2. A composite fabric according to claim 1 further characterized in
that the binder threads woven into an upper fabric layer are passed
underneath all the binder threads woven into a lower fabric
layer.
3. A composite fabric according to claim 1 further characterized in
that the binder threads extending in the warp direction and the
binder threads extending in the weft direction are interwoven with
one another.
4. A composite fabric according to claim 3 further characterized in
that the binder threads extending in the warp direction are woven
partially into an upper fabric layer and partially into a lower
fabric layer, while the binder threads extending in the weft
direction are only interwoven with the binder threads extending in
the warp direction.
5. A composite fabric according to claim 3 further characterized in
that the binder threads extending in the weft direction are
partially woven into an upper fabric layer and partially into a
lower fabric lawyer, while the binder threads extending in the warp
direction are only interwoven with the binder threads extending in
the weft direction.
6. A composite fabric according to claim 1 further characterized in
that the binder threads extending in the warp direction are woven
into one fabric layer, and the binder threads extending in the weft
direction are woven into another fabric layer.
7. A composite fabric according to claim 6 further characterized in
that the binder threads woven into an upper fabric layer are passed
underneath all the binder threads woven into a lower fabric
layer.
8. A composite fabric according to claim 6 further characterized in
that the binder threads extending in the warp direction and the
binder threads extending in the weft direction are interwoven with
one another.
9. A composite fabric according to claim 1 further characterized in
that the binder threads are interwoven with a plurality of threads
of said fabric layers, said threads of said fabric layers extending
in one of the warp and weft directions.
Description
BACKGROUND OF THE INVENTION
This invention relates to a composite fabric for use as clothing
for the sheet forming section of a papermaking machine and, in
particular, to a composite fabric comprising at least two fabric
layers interconnected by binder threads
Clothing for the sheet forming section of a papermaking machine,
so-called sheet forming screens or papermachine screens, should
have a smooth top side (paper side) in order to avoid any marks in
the paper. On the other hand, the bottom side (backing side) has to
be formed so as to impart to the sheet forming screen a long
service life. This is required since the use of less expensive and
more abrasive filler materials and the increase in operating speed
subject the backing side to high wear.
Even in single-layer papermachine screens, the two fabric sides of
most types of fabric are different. Thus, the paper side comprised
predominantly of warp and weft threads interwoven in monoplanar
fashion is smoother and the backing side comprised of weft wire
knuckles in the cross fabric direction (weft runners) is
rougher.
In the case of double-layer papermachine screens, this difference
in the character of the two fabric faces or sides is even more
pronounced. With this type of screen, the warp threads are common
to both fabric sides. The weft threads, in turn, are divided into
two separate weft layers and can be adapted to the requirements of
the respective screen surface as regards the material and the
thread diameter Morever, each side can be given any desired surface
structure independently of that of the other screen side.
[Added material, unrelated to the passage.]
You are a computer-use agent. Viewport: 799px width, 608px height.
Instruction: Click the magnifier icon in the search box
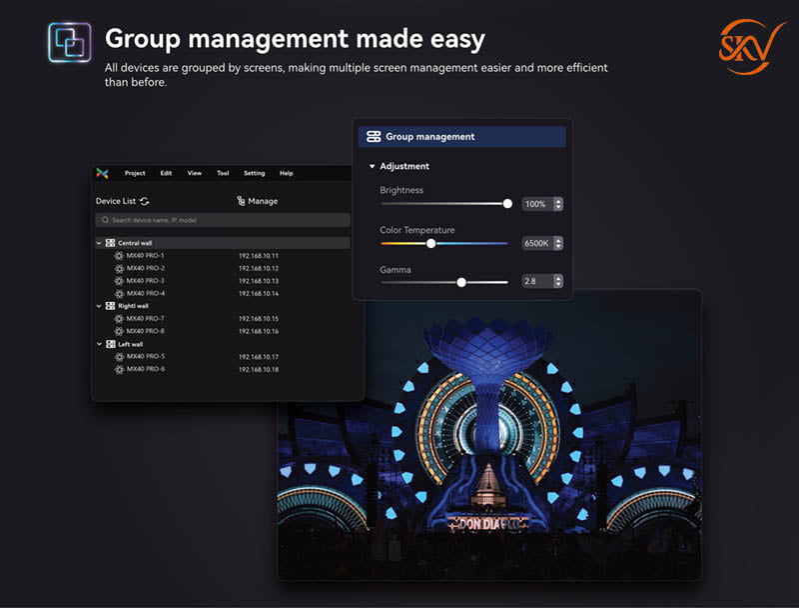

However, complete separation of the two screen sides is possible
only with so-called two-layer screens. These screens comprise two
completely independent fabric layers interconnected by an extra
binder thread. Screens of this construction are known from German
Offenlegungsschrift Nos. 2,455,184 and 2,455,185. In particular,
these references teach circularly woven screens with a binder warp.
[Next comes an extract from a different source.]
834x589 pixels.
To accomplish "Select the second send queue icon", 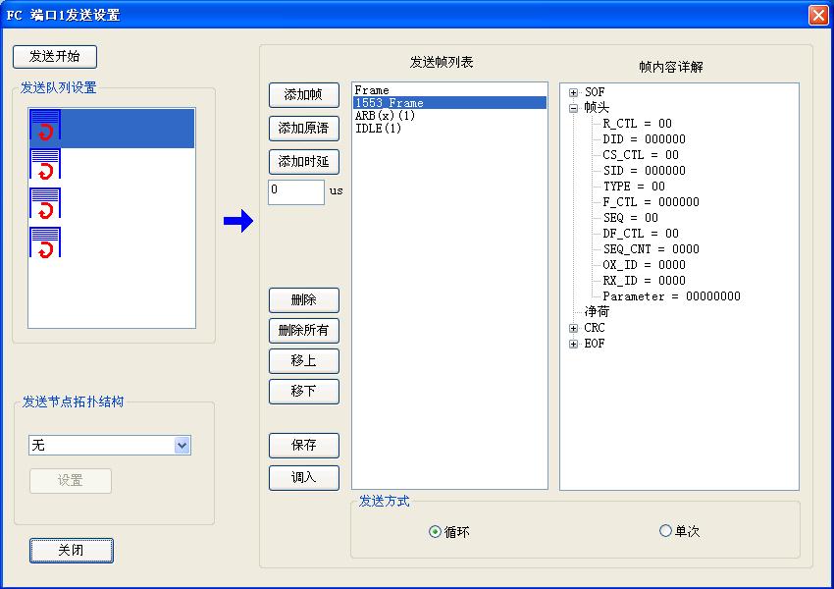I will (45, 164).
This implies that in the final screen the two layers are
interconnected by transversely extending binder threads.
Interconnection of the two fabric layers by a binder warp, however,
has the drawback that during weaving the warp is under tension
(weaving tension) so that it influences the structure on the paper
side. Furthermore, when a two-layer fabric with a binder warp is
woven flat and is made endless by means of a woven seam, the binder
warp in the final screen extends in the longitudinal direction.
Since the fabric is lengthened during thermosetting in the heating
zone, the warp threads are again subject to high working tension.
Owing to the fact that the weft threads of the lower layer are
substantially thicker and stiffer, the tension of the binder warp
affects nearly exclusively the finer threads of the upper layer.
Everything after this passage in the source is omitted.